Interpretability is a major aspect for many modelers. I see this today with practitioners using machine learning to solve their problems. While interpretability isn’t “solved” for machine learning, we have made huge steps and have many tools at our disposal. See my book Interpretable Machine Learning.
Just a quick note.
Being a classically trained statistician, I am always surprised that people claim ML is newish. Most statistical methods for prediction were well known by the time of Leo's text (it was assigned reading when it came out in my first year of PhD Math Stat work in 2001, and I do not remember anyone finding it controversial or even that novel. Although post graduation in 2006 it did seem to have a much bigger impact on the applied stats/biostats communities at my next department causing a rather big debates about who was a 'real ' statisticain vs just a computer scientist. I was rather confused to say the least.)
McLachlan's wonderful book on discriminant analysis and statistical pattern recognition is my personal go to for all the methods pre 1992, with elements of statistical learning filling in the gap up to 2010'ish. Now I tend to use the two new ProbML books by Murphy. Of particular importantance are the classical works for Atchison and Dunsmore on statistical prediction from the 70's and the related work on density estimation by Silverman. (Oh shoot almost forgot Brian Ripley's texts, which I was actually trained in grad school out of in early 2000's!!! We just tended to call these subjects multivariate statistics for some reason...)
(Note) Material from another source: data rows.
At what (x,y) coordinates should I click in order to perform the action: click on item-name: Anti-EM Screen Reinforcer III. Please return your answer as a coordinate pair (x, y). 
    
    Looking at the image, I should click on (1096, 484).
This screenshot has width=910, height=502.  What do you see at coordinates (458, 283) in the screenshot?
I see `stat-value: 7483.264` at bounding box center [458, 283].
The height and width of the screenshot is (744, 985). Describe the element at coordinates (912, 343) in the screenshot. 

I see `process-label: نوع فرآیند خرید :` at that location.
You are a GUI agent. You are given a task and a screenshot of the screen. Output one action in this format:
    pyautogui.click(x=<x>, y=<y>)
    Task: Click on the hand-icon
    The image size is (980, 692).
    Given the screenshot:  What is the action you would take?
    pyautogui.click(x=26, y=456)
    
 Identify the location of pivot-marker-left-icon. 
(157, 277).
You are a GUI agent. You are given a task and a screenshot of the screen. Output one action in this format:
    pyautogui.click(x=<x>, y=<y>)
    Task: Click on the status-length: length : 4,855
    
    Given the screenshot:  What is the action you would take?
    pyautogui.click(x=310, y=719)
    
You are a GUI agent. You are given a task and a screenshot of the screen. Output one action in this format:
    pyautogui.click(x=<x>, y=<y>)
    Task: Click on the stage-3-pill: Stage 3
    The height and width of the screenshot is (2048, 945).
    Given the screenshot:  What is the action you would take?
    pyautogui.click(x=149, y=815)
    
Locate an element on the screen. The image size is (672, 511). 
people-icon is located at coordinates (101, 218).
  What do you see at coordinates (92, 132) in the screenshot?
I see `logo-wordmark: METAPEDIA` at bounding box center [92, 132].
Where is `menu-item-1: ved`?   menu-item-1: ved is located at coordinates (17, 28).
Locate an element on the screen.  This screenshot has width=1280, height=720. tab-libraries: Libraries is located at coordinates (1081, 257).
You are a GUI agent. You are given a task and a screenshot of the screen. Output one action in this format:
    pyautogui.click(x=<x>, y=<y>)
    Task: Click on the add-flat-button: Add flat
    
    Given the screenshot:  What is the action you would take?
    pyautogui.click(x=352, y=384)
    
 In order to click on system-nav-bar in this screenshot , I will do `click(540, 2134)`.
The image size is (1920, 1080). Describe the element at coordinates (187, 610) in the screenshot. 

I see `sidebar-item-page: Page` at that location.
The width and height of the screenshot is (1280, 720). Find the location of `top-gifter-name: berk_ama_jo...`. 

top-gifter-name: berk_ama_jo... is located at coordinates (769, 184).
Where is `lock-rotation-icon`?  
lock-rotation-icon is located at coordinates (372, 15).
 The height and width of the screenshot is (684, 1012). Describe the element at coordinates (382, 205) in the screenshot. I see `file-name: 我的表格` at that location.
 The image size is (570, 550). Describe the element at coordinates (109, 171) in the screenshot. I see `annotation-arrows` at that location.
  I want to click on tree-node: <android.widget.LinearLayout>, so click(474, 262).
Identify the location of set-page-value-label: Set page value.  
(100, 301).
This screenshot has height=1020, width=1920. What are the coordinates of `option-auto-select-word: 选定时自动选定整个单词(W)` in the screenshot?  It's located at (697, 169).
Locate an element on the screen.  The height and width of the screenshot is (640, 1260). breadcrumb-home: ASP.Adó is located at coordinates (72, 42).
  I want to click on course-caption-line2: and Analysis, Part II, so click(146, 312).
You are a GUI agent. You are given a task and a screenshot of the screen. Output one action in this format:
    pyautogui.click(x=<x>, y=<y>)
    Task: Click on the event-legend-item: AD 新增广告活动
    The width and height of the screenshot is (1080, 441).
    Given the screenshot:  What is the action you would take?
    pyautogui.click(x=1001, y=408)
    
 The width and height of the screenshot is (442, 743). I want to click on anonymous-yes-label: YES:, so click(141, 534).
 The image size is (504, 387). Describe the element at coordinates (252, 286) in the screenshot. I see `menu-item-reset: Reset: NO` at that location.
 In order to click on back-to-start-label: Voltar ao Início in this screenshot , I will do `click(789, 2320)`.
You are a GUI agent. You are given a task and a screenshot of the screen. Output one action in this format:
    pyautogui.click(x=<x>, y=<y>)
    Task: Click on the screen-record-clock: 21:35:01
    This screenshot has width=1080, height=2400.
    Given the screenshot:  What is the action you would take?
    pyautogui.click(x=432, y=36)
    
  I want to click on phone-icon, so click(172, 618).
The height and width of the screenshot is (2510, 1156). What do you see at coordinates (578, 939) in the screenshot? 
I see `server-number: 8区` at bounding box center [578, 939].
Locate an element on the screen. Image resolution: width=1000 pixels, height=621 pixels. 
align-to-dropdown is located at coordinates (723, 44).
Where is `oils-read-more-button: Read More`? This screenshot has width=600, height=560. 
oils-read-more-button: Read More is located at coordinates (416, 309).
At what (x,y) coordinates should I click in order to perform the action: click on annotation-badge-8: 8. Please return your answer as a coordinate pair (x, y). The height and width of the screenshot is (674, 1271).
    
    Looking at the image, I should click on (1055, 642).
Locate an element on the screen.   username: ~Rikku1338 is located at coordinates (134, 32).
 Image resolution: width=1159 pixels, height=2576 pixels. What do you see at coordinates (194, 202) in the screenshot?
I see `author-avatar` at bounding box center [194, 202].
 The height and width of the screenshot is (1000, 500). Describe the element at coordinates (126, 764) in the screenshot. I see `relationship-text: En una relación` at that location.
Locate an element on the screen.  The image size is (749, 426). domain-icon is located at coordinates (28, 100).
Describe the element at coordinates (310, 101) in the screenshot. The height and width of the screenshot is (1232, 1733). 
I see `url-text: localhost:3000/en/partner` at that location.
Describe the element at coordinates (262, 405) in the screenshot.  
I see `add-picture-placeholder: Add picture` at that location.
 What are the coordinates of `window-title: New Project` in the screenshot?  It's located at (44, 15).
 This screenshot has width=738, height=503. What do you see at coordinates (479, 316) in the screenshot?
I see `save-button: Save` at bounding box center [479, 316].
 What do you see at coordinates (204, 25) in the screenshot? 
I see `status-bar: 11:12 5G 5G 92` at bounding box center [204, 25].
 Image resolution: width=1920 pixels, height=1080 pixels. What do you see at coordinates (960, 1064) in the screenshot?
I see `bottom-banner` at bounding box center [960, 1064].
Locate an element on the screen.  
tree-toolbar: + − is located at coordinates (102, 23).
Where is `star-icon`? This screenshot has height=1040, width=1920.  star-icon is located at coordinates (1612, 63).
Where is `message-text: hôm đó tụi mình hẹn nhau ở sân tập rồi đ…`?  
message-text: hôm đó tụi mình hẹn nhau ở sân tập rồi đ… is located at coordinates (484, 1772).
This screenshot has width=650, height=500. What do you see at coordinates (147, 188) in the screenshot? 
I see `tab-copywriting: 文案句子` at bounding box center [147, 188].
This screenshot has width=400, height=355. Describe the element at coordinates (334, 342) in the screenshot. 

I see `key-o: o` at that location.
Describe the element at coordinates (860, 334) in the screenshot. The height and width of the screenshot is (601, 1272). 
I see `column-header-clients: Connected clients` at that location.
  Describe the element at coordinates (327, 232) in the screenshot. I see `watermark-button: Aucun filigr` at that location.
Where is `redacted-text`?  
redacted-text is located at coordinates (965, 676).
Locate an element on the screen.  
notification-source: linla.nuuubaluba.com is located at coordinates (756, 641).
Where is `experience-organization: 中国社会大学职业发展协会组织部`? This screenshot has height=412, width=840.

I guess in general I do not think that statiaticains ignored the problems in ML, there was just more money in inference for clinical trials, basic science, and economics focused understanding why something happened at the time. (vs being able to predict the future.... As in ML or pattern recognition.) Also bigish data sets removed much of the need theoretical foundations at the time period of mid 2000's which opened the door for ignoring the efficient use of observations, considerably lowering the theoretical threshold for entering into the pattern recognition games.
Part of the problem is that there has been a radical renaming of algorithms in ML... As an example if I am talking to someone in math stats I will typically use the language of empirical processes where for ML I will use language of PAC learning. Or maximum Likelihood estimates of discriminate functions(stats) or Bayesian classification methods(ML).
Larry Wasserman's all of statistics has a good break down of the break down in communication between stats and CS people.
Anyway enjoyed your article! Thank you.
Great piece, matches my exp with statisticians very closely (and by background I am one ;-)
- I totally agree with them on the need for interpretability, but their go-to example is logistic regression: how exactly is fixing all variables except for one realistic?
- my personal rabbit hole: I started checking how many papers in stats / econometrics report performance on training set ONLY. Maybe I have sample selection problem, but I walked away horrified.